Below are our step-by-step instructions on how to brew black tea so that you can enjoy a fresh cup just as any Smith Teamaker would. Once you finish, you can browse our black tea selection to find the blend or varietal that will fill your next cup.

Loose Leaf and Full Leaf Sachets

We have formulated each of our blends to ensure that anyone can enjoy the same experience by drinking our teas in a loose form or in sachets. To do this, we create our sachets with full leaf tea. Preserving the full leaves, as they are, allows the tea to stay brighter, livelier and cleaner on the palate, with more dimension than finer leaves. Because we would like you to enjoy tea in any form that is convenient for you, we have included instructions for brewing both loose leaf tea and tea sachets.

Brewing Black Tea Sachets

  1. For best flavor, bring spring or freshly drawn filtered water to a boil (212℉)
  2. Preheat your cup with boiling water, then discard the water.
  3. Place the sachet in your chosen vessel, whether it is a teapot or teacup. Pour about 8-10 ounces of hot water over the sachet.
  4. Allow the tea to steep for 5 minutes.
  5. After 5 minutes, remove the sachet and enjoy.

Brewing Loose Leaf Black Tea

  1. For best flavor, bring spring or freshly drawn filtered water to a boil (212℉).
  2. Preheat your vessels with boiling water, then discard the water. You can do this by pouring water into a teapot, and then pouring water from the teapot into your cups.
  3. Measure your tea leaves. We recommend using 1 teaspoon of loose leaf tea for every 8-10 ounces of water.
  4. Place your leaves in the teapot and pour 8-10 ounces of water directly over the leaves.
  5. Allow the leaves to steep for 5 minutes.
  6. After 5 minutes, place a basket strainer over your cup and pour the tea so that any leaves will be caught by the strainer.
  7. Serve the contents of the teapot and enjoy. Note: do not allow the tea leaves in your teapot to continue to steep.*


If you do not intend to drink all of your brewed tea right away, and instead want to sip and enjoy a leisurely pot, you will want to use a strainer inside of your teapot rather than strain the leaves while you are pouring. That way, the leaves will not be left in the pot to continue steeping. Simply find a strainer that can rest inside of your teapot likethis one, steep the leaves inside the strainer, then remove the strainer after 5 minutes.

White teapot pouring black tea into Smith Teamaker teacup on wooden tray with tangerines.

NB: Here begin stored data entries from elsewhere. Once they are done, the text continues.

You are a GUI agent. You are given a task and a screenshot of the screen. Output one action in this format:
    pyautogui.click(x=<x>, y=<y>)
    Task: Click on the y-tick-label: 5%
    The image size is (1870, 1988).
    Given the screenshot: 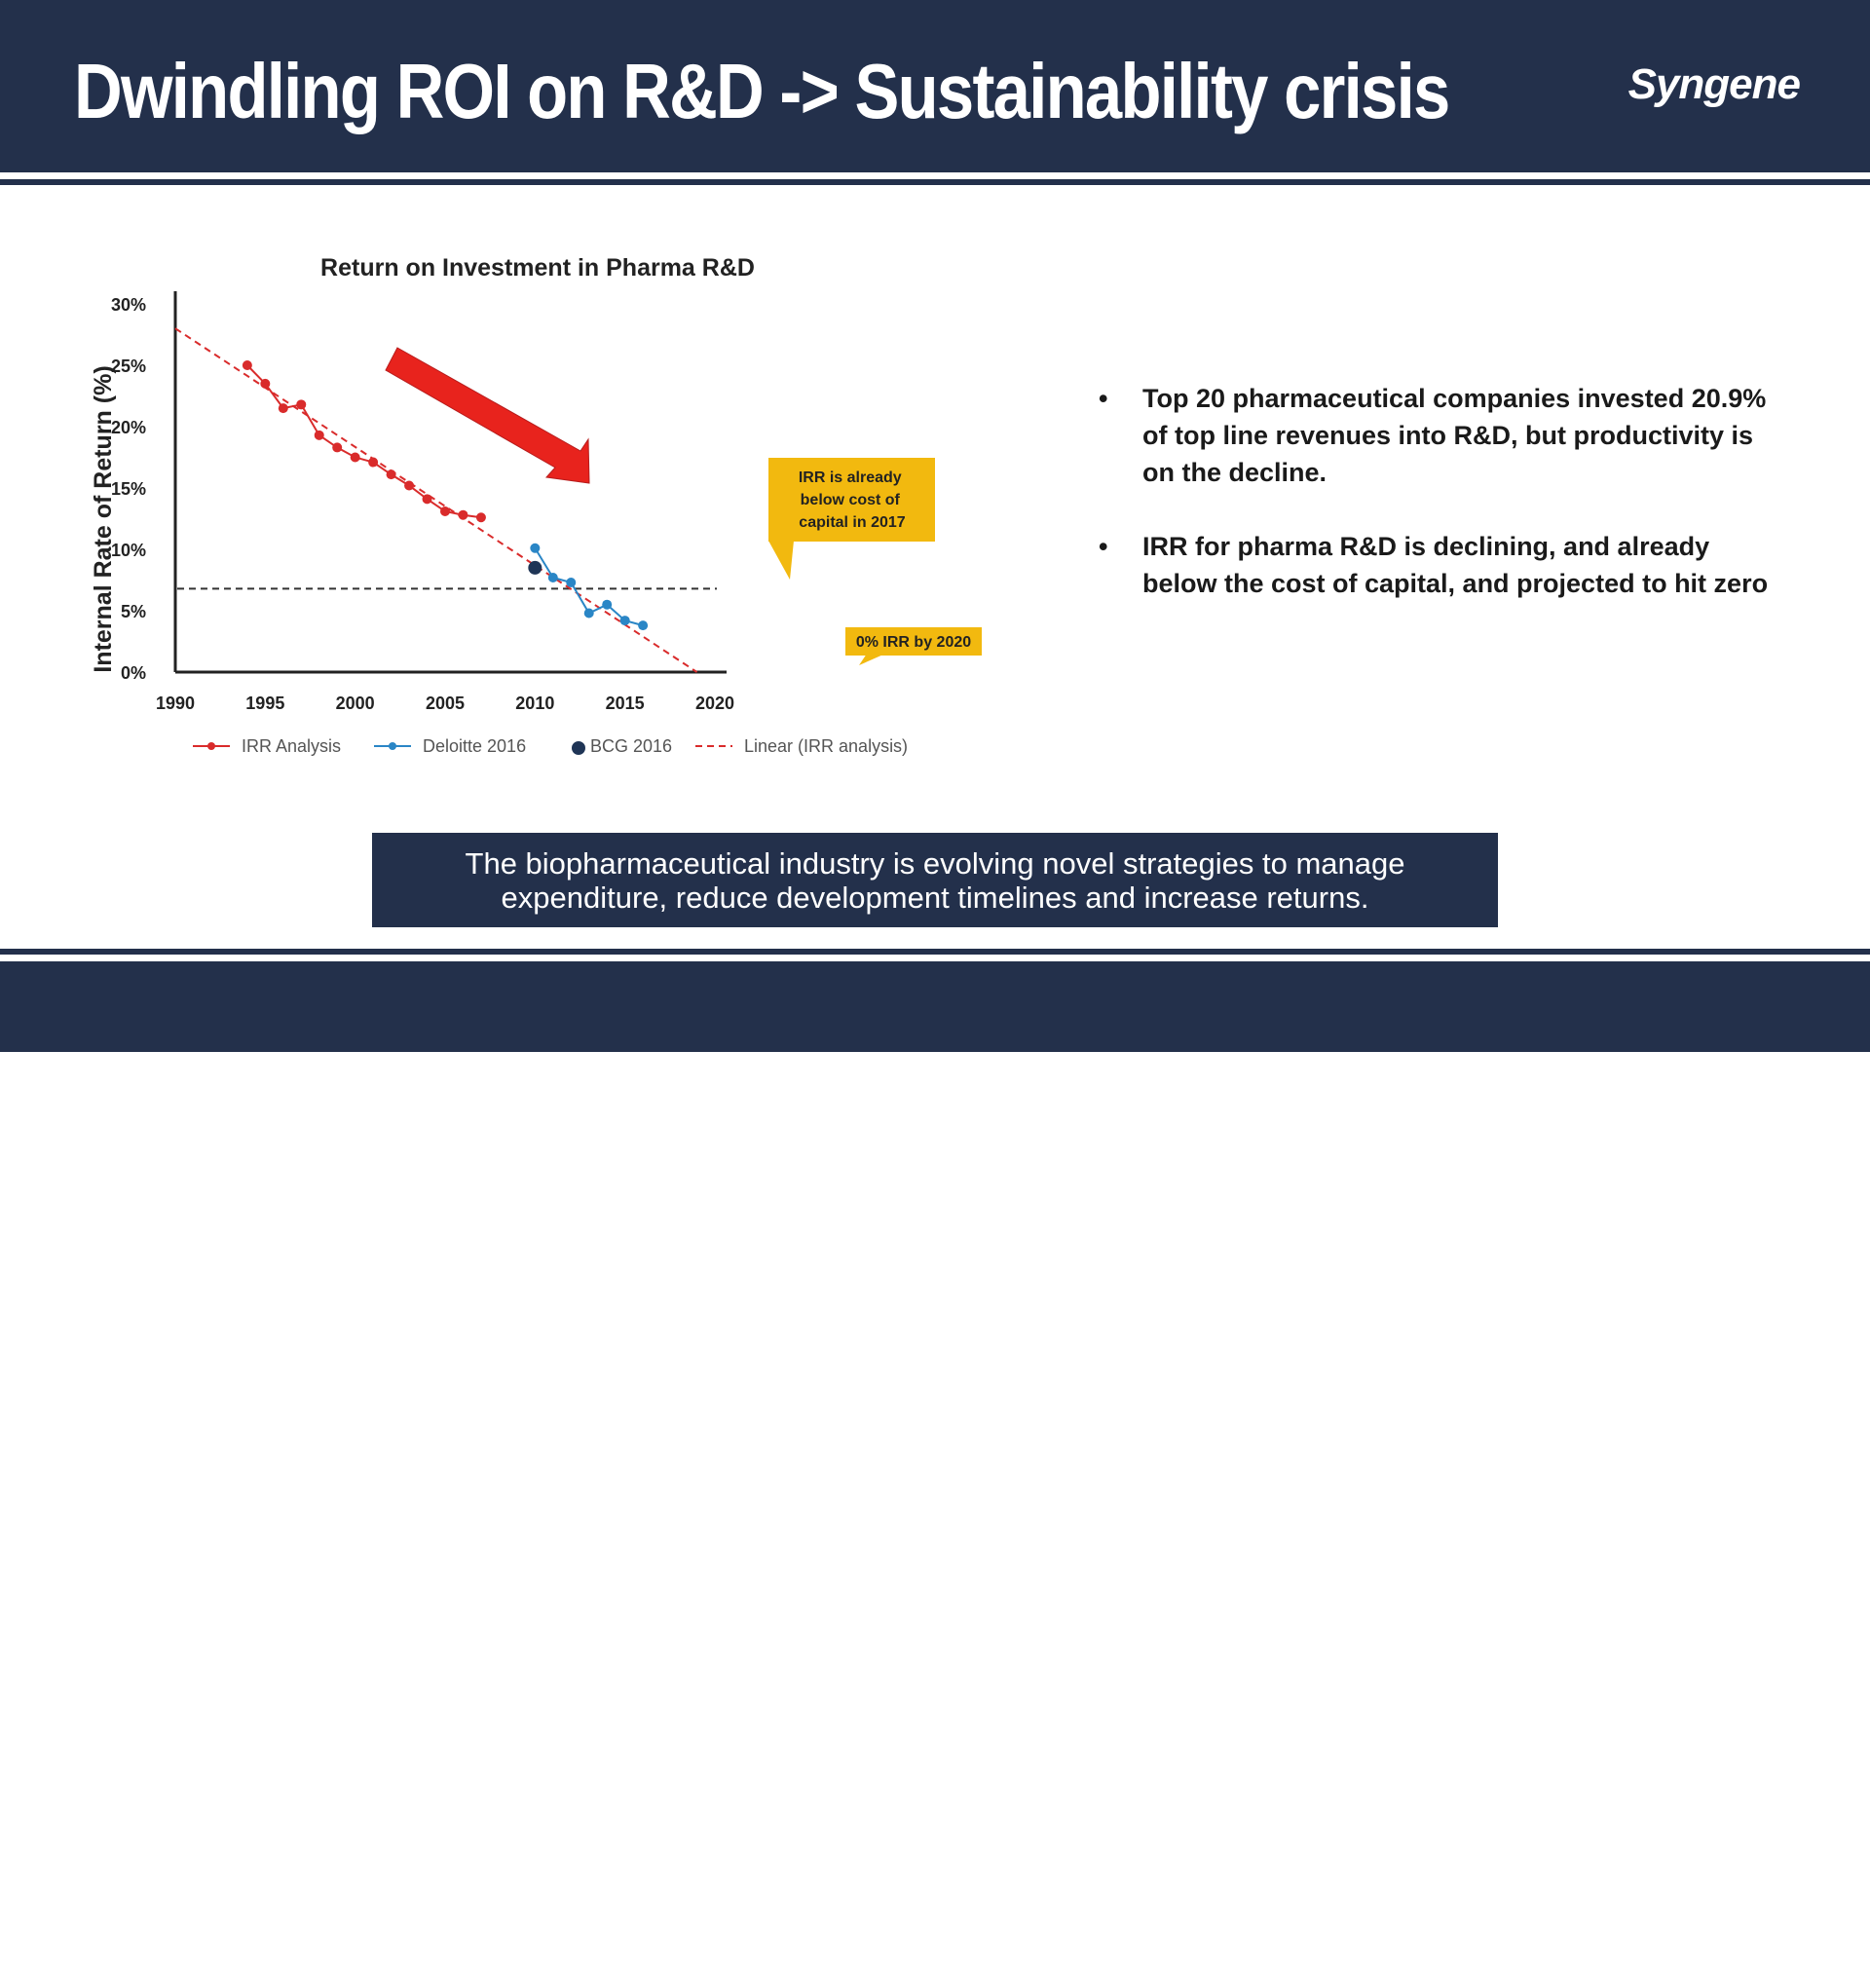 What is the action you would take?
    pyautogui.click(x=134, y=612)
    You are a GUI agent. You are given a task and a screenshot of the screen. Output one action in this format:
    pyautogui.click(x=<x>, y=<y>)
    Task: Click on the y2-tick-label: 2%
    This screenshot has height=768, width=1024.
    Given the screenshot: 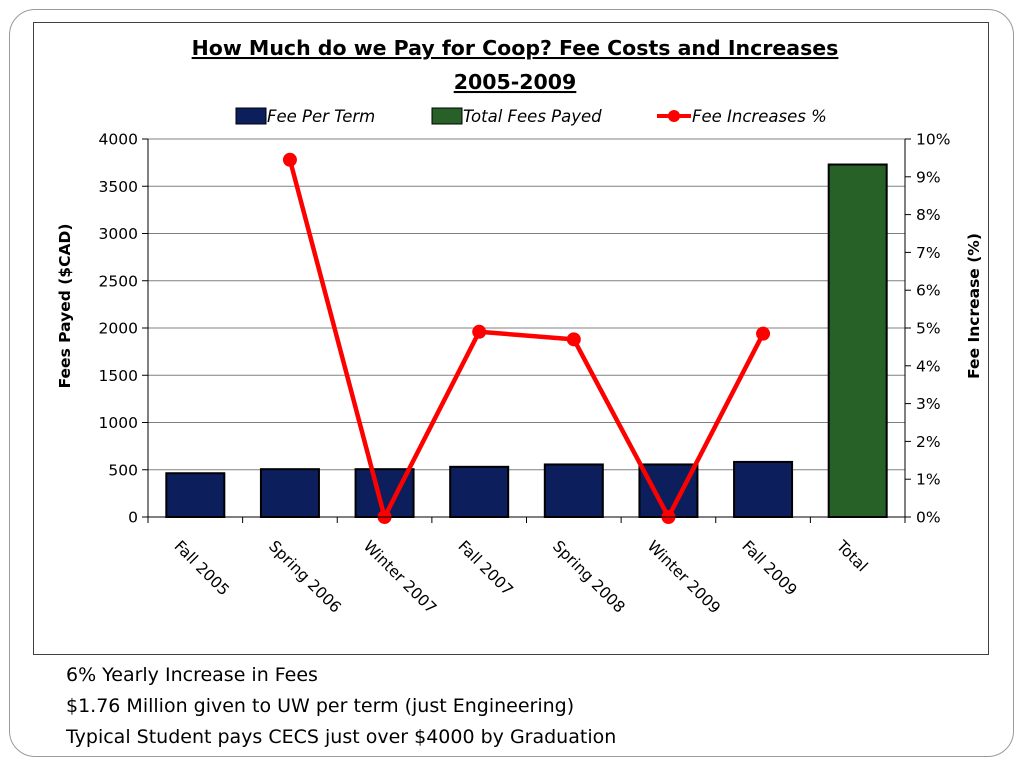 What is the action you would take?
    pyautogui.click(x=928, y=442)
    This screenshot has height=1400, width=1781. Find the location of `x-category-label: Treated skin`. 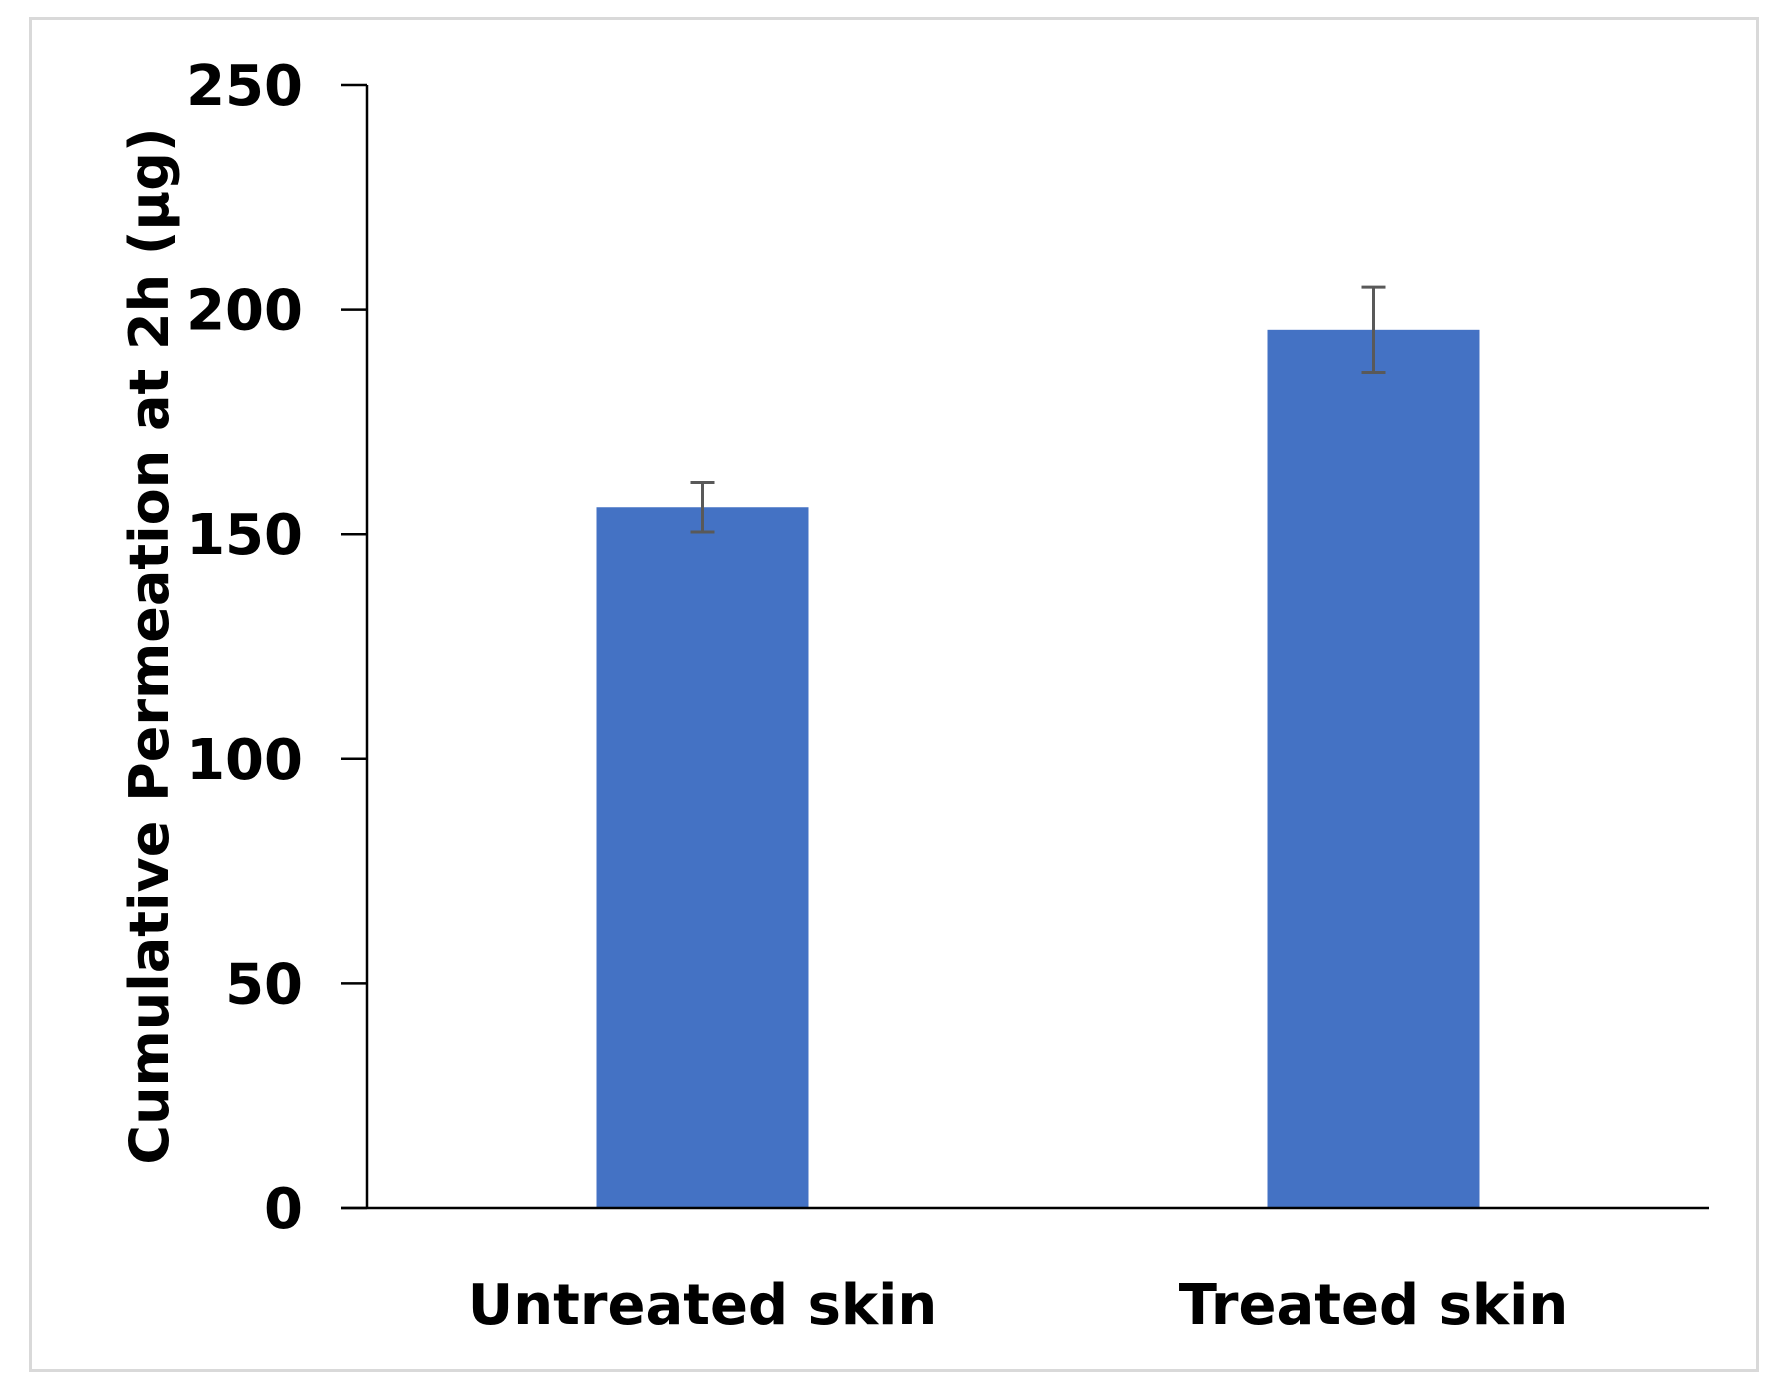

x-category-label: Treated skin is located at coordinates (1374, 1306).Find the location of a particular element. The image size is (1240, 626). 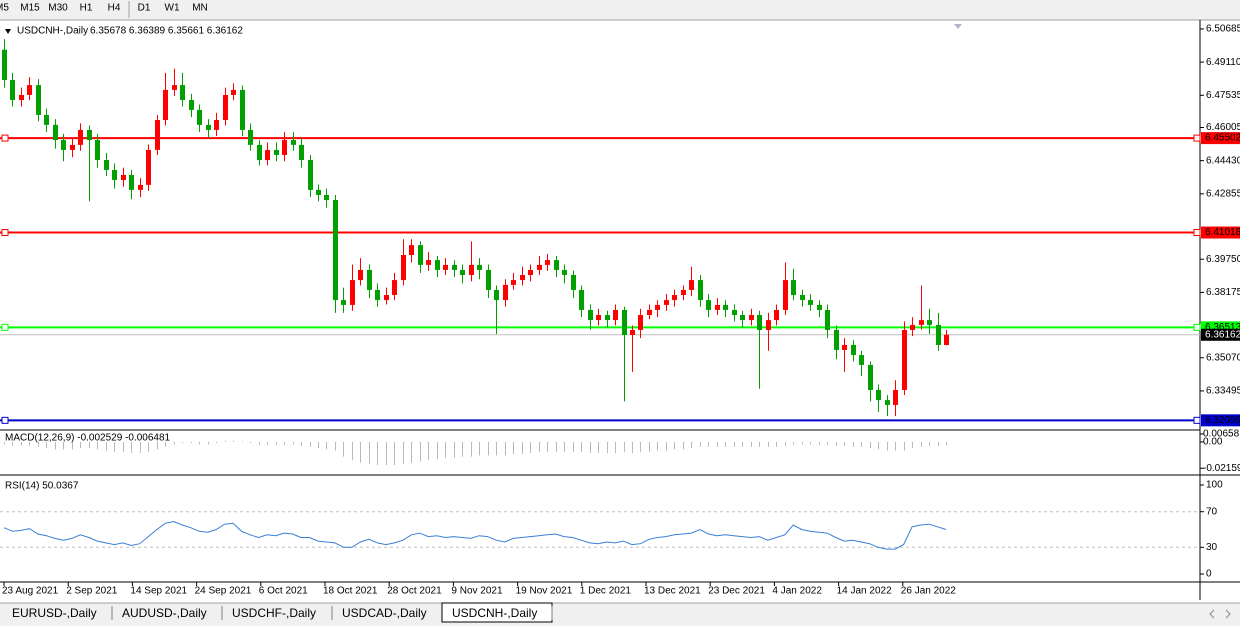

tab-label: AUDUSD-,Daily is located at coordinates (164, 613).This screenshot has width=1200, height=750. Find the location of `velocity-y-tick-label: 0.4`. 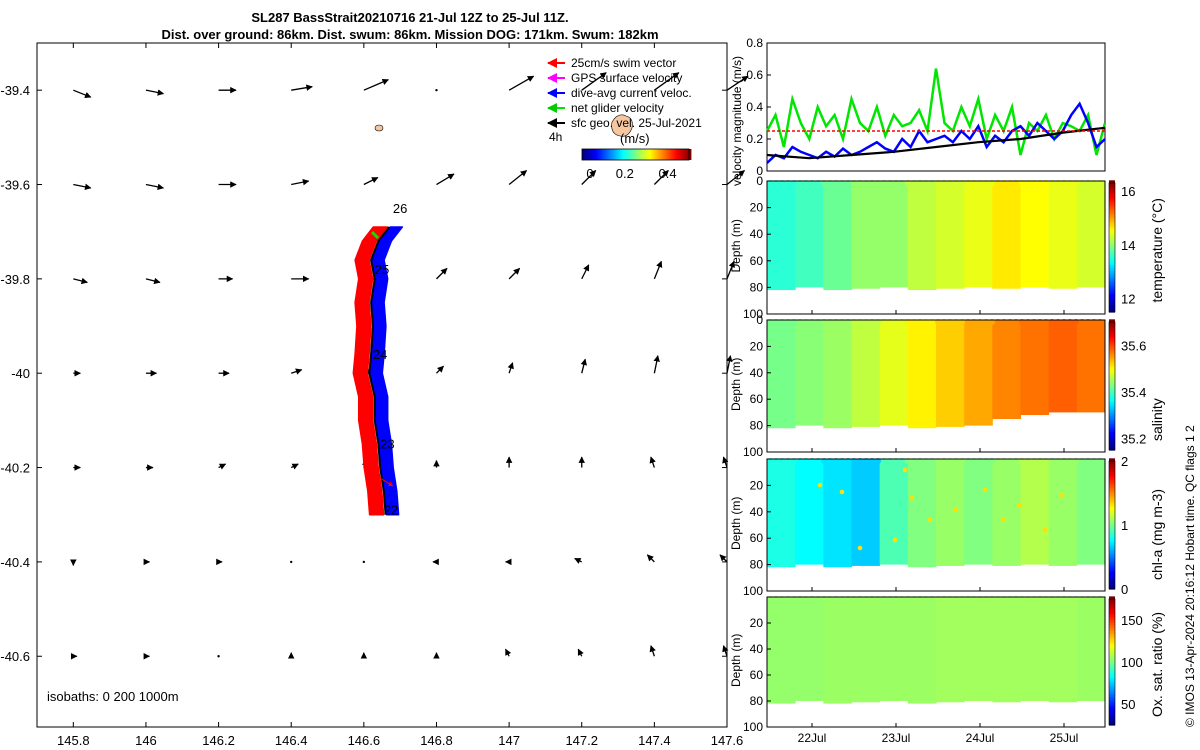

velocity-y-tick-label: 0.4 is located at coordinates (754, 107).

Notes on Water Temperature

Black teas are often brewed to bring out an assertive, robust and flavorful experience. Whereas we recommend slightly lower temperatures for green and oolong teas, black teas are recommended to be brewed just off the boil so that the hot water will ensure a deep extraction and complete steeping to produce those flavors. Similarly, we recommend using a porcelain or ceramic teapot to retain the temperature of the water, while glass teapots are recommended for lower temperature waters to steep green and oolong teas. Retaining the temperature is also the impetus for preheating your vessels.

Personalizing your Flavor

As mentioned, it can be easy to customize the flavor of tea. If you want to give your black tea a stronger flavor, brew more tea leaves so that there is a larger ratio of leaves to water. We do not recommend steeping for more than five minutes, but as a general rule of thumb, the longer that you steep your tea, the more caffeinated it will become. If you prefer to bring out more astringency, as is a notable characteristic of breakfast teas, find a tea with that specific flavor profile, like British Brunch

As our founder Steve used to say, we create “agitation not required” sachets, meaning that you simply need to steep the sachet as is without moving it around in the water to release the flavor. If you would like a deeper flavor, move the bag back and forth while removing it from your cup to produce a stronger extraction. This is simply based on personal preference. We do recommend that you avoid squeezing the sachet while removing it, as it will release bitter elements you may not want.

Adding Milk to Black Tea

Darker, fuller bodied black teas such as AssamKeemunLord BergamotMasala Chai and Ceylon (many of which form the blend for our English breakfast tea, British Brunch), pair well with milk and sugar, for anyone looking to explore that experience. Adding milk and a bit of sugar can be customary in the United Kingdom, particularly with astringent breakfast teas.

When tasting a tea for the first time, we suggest initially experiencing the tea on its own merits, as nature made it. Then you can begin experimenting with and comparing flavors as you add ingredients like milk and sugar. Ultimately, though, we think you should drink what tastes best to you, and let your senses be your guide. If something tastes good, go for it.